- Location: Absor Turbat, Balochistan, Pakistan
- Date: 13 August 2020
- Target: Hayat Baloch
- Attack type: Extrajudicial killing
- Deaths: Hayat Baloch
- Injured: 3 FC servicemen
- Perpetrator: Shadiullah, a Frontier Corps serviceman
- Motive: Suspected involvement in a bomb blast
- Verdict: Death penalty for Shadiullah

= Killing of Hayat Baloch =

2020 killing in Balochistan, Pakistan

Hayat Baloch was a BS Physiology student at University of Karachi from Balochistan. He was killed on 13 August 2020 by a serviceman of Frontier Corps (FC), a paramilitary force in Pakistan, in Absor Turbat after a bomb blast.

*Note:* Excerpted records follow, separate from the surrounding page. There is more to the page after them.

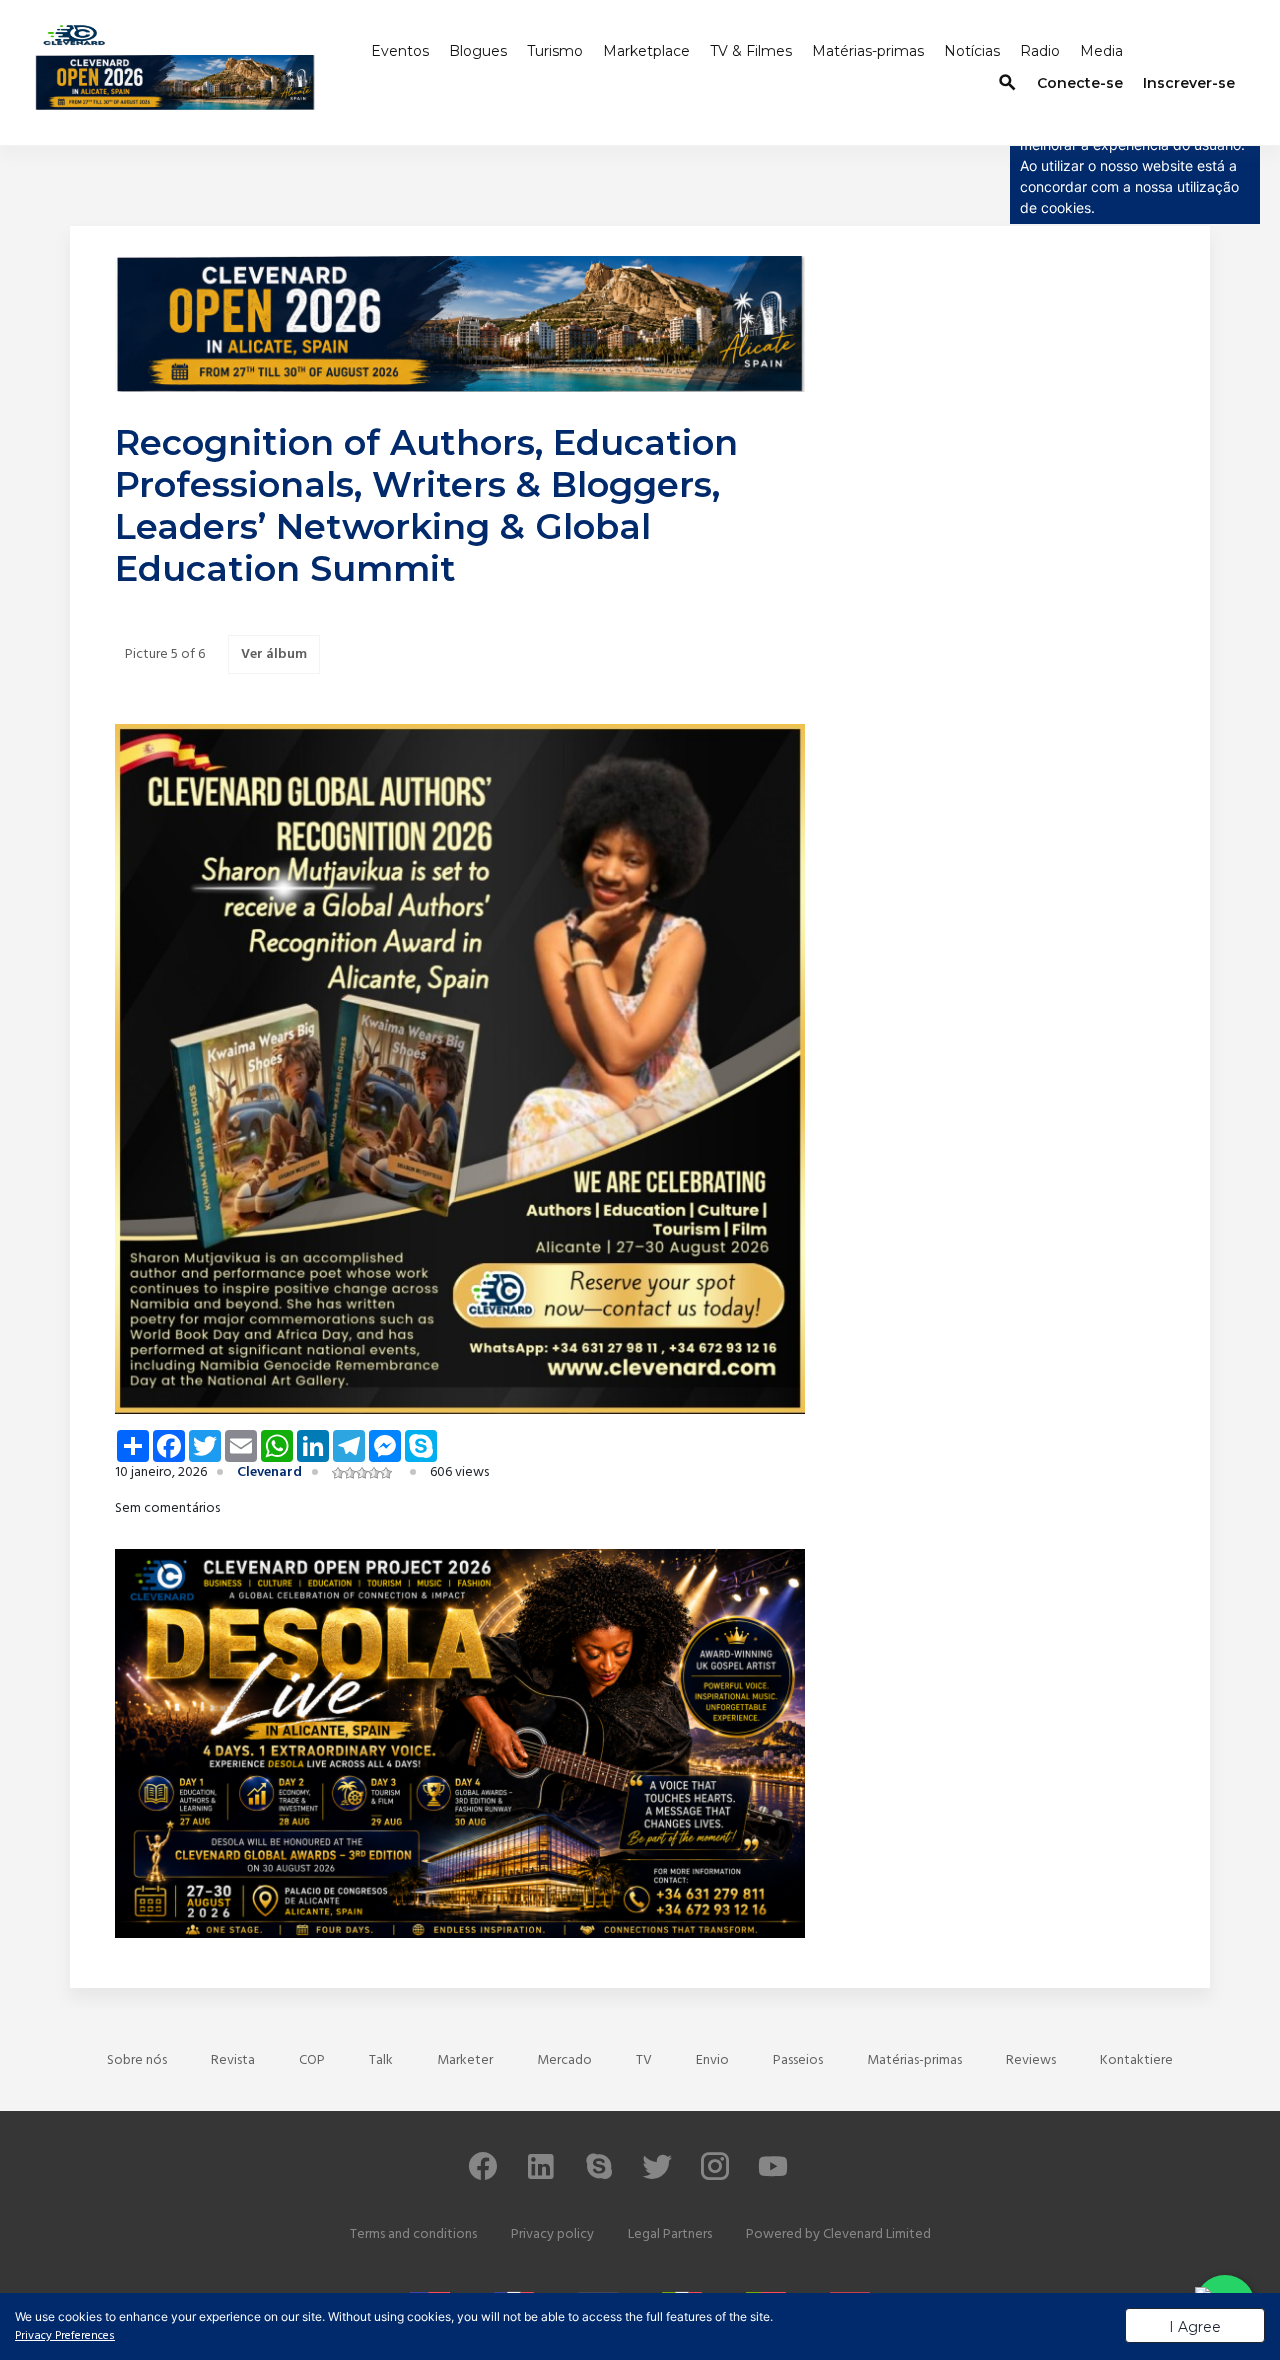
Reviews (1031, 2060)
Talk (381, 2060)
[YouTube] (773, 2175)
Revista (233, 2060)
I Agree (1195, 2327)
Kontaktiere (1136, 2060)
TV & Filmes (751, 51)
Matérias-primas (868, 51)
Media (1101, 51)
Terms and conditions (413, 2234)
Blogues (478, 51)
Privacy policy (552, 2234)
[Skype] (599, 2175)
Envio (712, 2060)
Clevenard (269, 1472)
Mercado (564, 2060)
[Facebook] (483, 2175)
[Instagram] (715, 2175)
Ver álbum (274, 654)
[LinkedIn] (541, 2175)
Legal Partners (670, 2234)
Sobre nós (137, 2060)
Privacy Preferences (65, 2336)
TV (644, 2060)
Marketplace (646, 51)
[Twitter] (657, 2175)
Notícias (972, 51)
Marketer (465, 2060)
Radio (1040, 51)
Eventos (400, 51)
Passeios (798, 2060)
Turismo (555, 51)
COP (312, 2060)
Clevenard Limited (877, 2234)
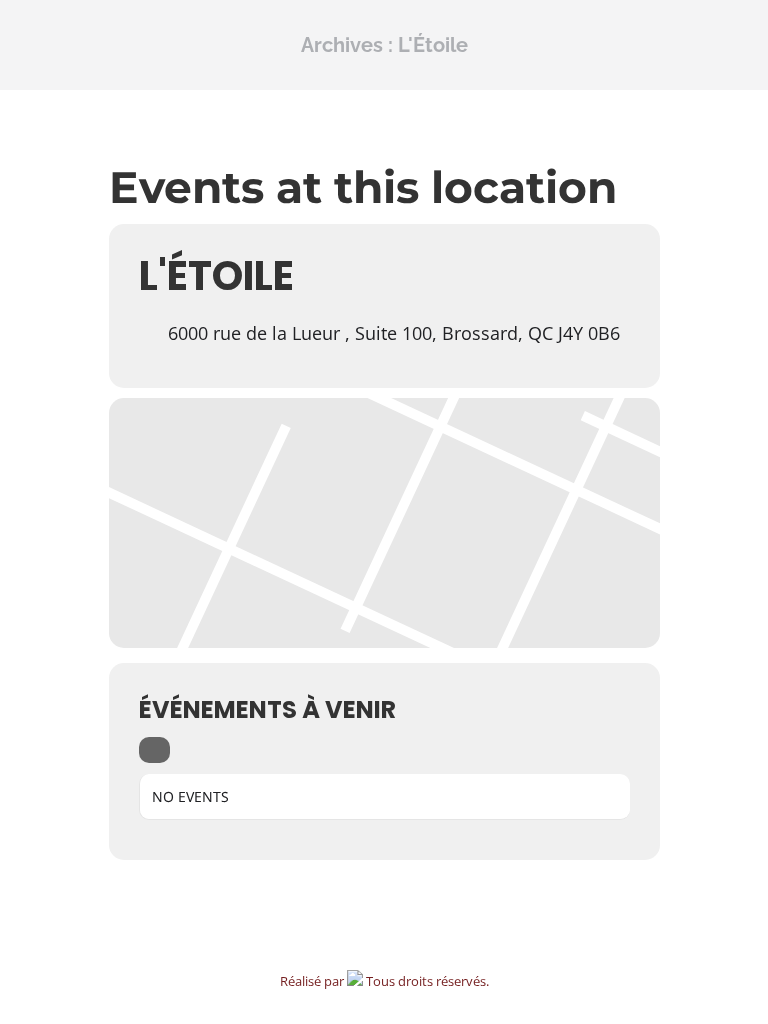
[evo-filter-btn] (154, 750)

The accused serviceman was identified to be Shadiullah and was arrested on 20 August 2020. The accused later confessed to his crimes and was awarded death penalty by a local court in Turbat District on 20 January 2021. Hayat's family expressed satisfaction over the verdict issued by the court.

==Incident==
On August 13, an FC vehicles was targeted by an improvised explosive device at Balochi Bazaar on Absar Road, injuring three FC serviceman. Following the explosion, security personnel launched search operation in the area. During the operation one of the FC serviceman named Shadiullah caught Hayat Baloch and killed him after tying his hands to his back. Hayat was working in the garden which was close to the site of explosion. So the FC serviceman suspected that Hayat was responsible for the attack on their vehicle.

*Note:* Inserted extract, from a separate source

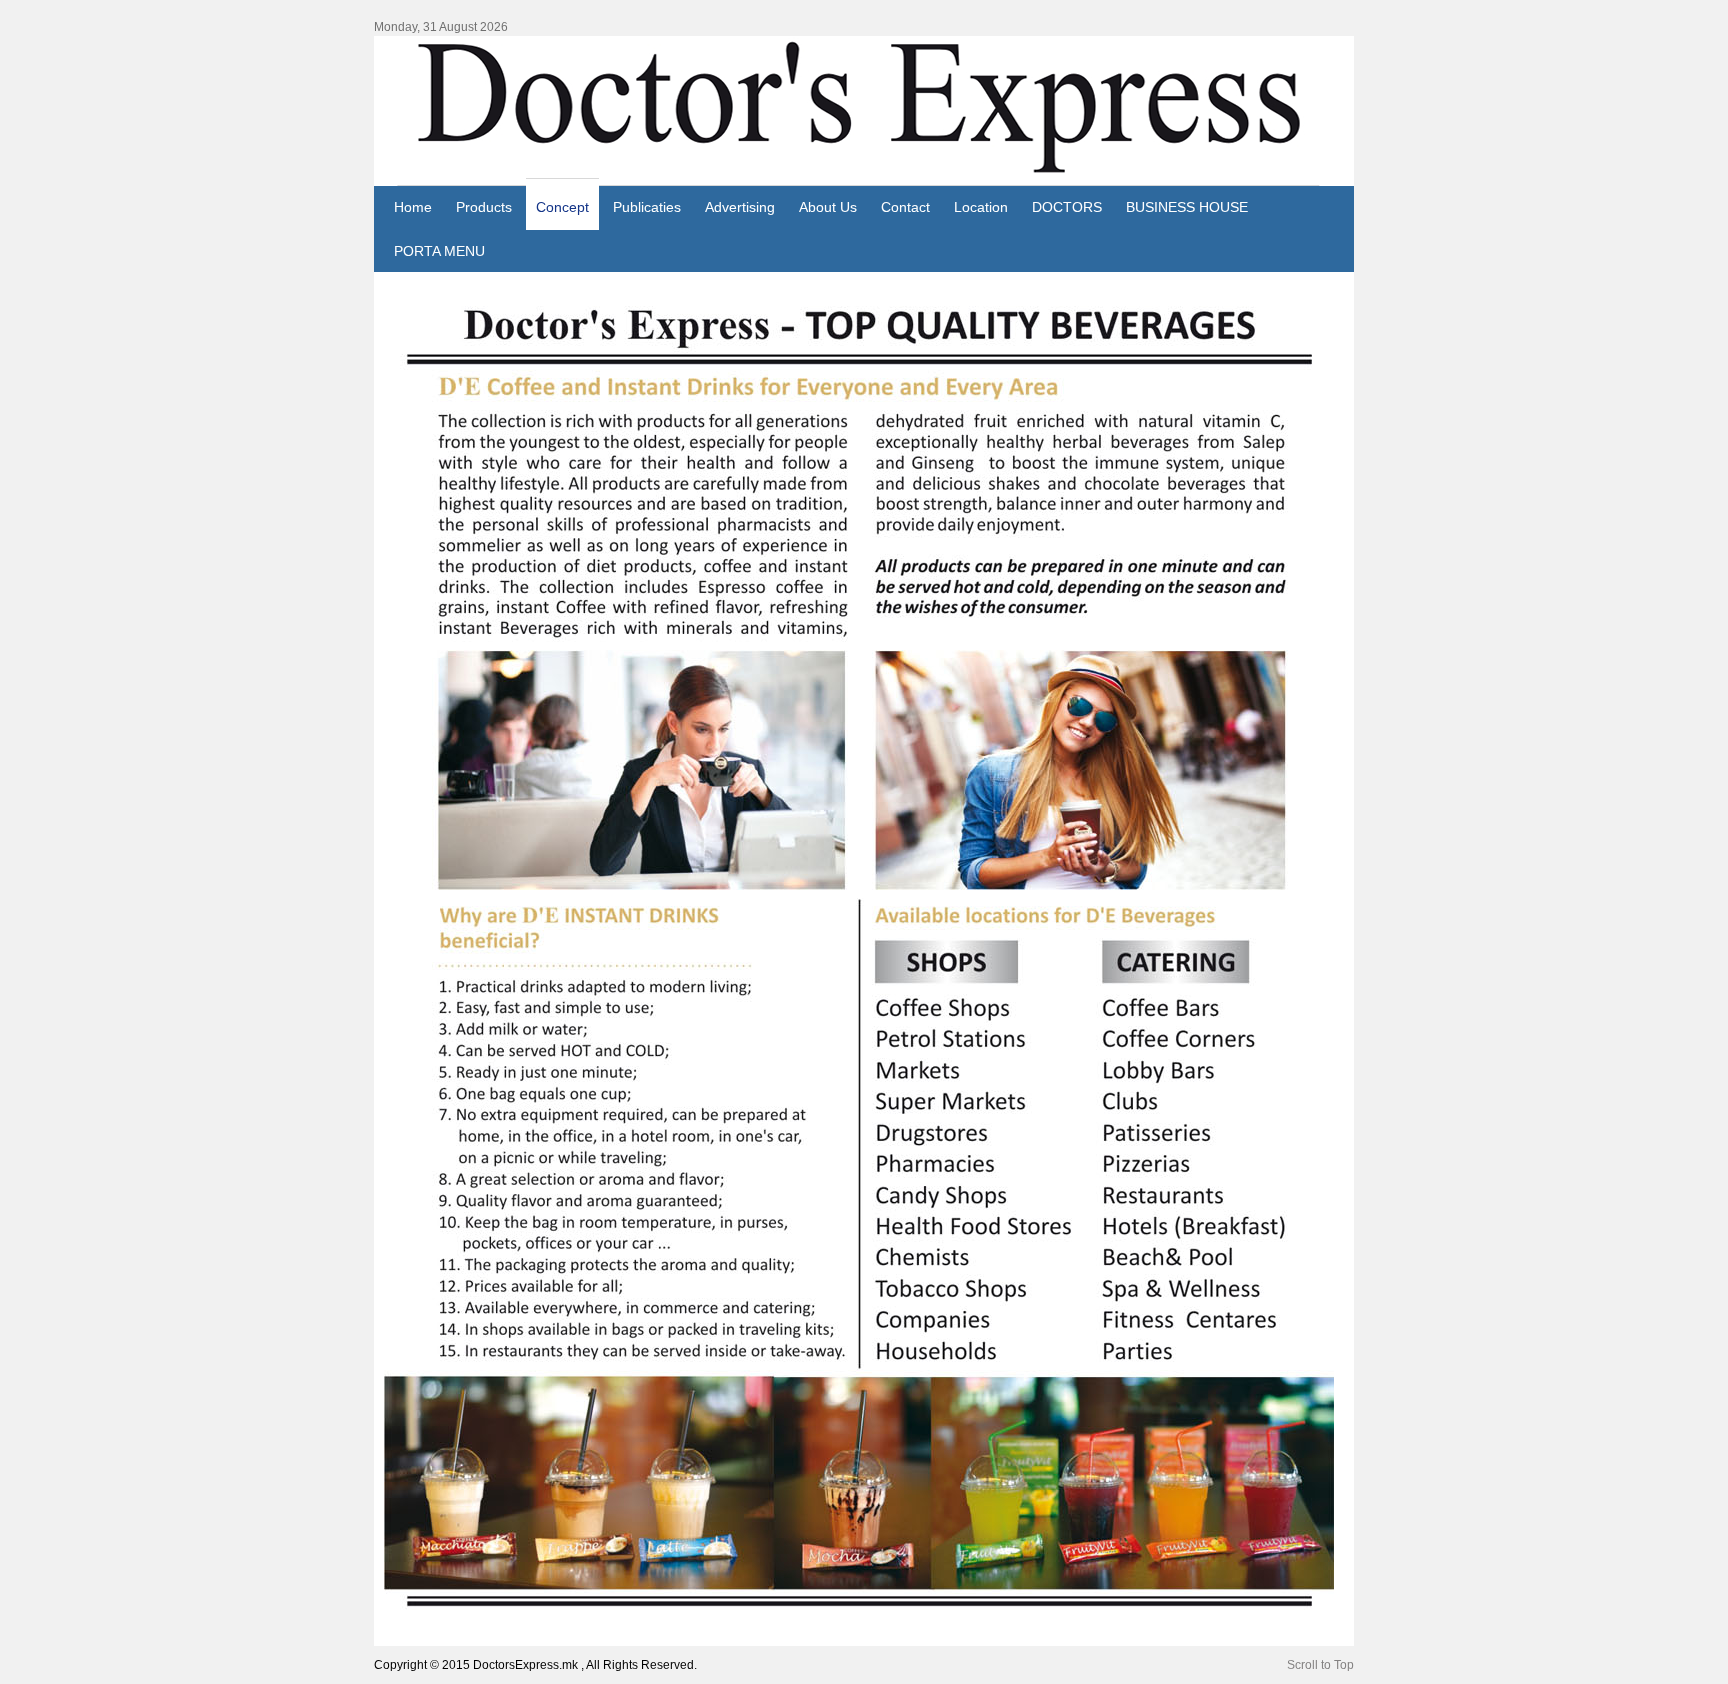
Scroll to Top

Following the incident, other FC serviceman in the area overpowered Shadiullah and disarmed him immediately.

==Reaction==
Federal Minister for Human Rights Shireen Mazari
issued a statement in the National Assembly of Pakistan and condemned the incident.

Inspector General of FC South went to the house of the deceased to express grief over the incident.

==Response==
On 20 August 2020, the FC serviceman responsible for killing Hayat was arrested. The accused FC serviceman later confessed to his crime and was awarded death penalty on 21 January 2021 by a local court in Turbat District.

Hayat's family expressed satisfaction over the verdict. Hayat's uncle, Hakeem Baloch, said that he was quite satisfied with the verdict and that the court has provided them with justice.